Miriam's mother was an Aranda woman from the Hermannsburg mission in the Northern Territory and her father came from Peshawar in Pakistan as a camel driver. Miriam and her two younger brothers travelled with their parents and the camel team, living at times in Oodnadatta, Marree and Port Augusta. The Afghans preferred their children not to learn Aboriginal ways, but Miriam was a 'stickybeak' and used to learn whatever she could from the Aboriginal people. She was educated to Grade 6 at Oodnadatta, but she and her brother often missed school and went to the sheepyards, where they played with the lambs. When she was nine her mother died, and Miriam's father looked after the children, taking them with him on his travels, cooking their food and making their clothes.

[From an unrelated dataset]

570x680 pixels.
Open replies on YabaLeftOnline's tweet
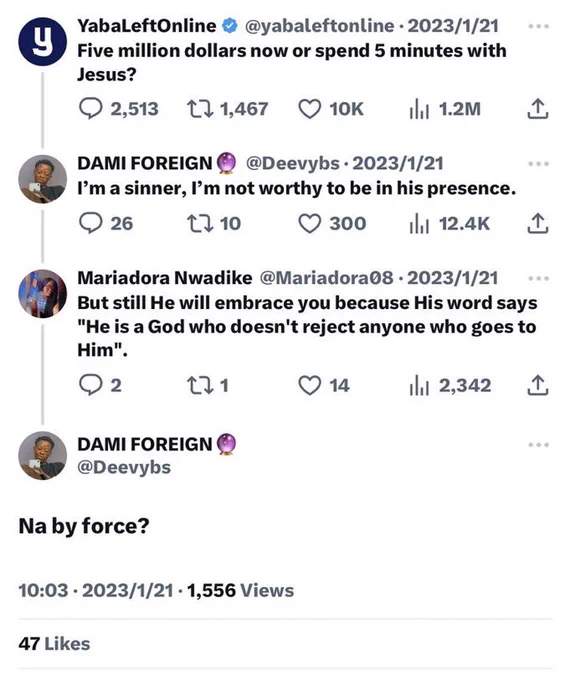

When Miriam left school she worked as a dressmaker. She was eighteen when she married her first husband, Gool Mahomed. They ran away together and were married by the Presbyterian minister at Beltana. Their first child was born at Beltana, and after losing their next two children they had a son, Dean. In about 1943 she married again, this time to Noor 'Lulla' Dadleh, at Marree. She was drinking a lot at the time or, she said, she wouldn't have married again ('Fair Devil Sticky Beak'). She lost another child, and had another four sons. She worked as a cook at the Marree hotel.
Dean grew up to be a 'wild' man, drinking and gambling, until one day, after being put in a cell to sleep off a binge, he was very ashamed, sorted out his life and became a regular church-goer. Inspired by this, Miriam also gave up drinking and smoking. After living at Marree for fifty years she moved to Port Augusta, where she spent her later years. Miriam enjoyed learning languages. She spoke Aranda and Luritja as well as her father's Afghan, and also understood several other Aboriginal languages.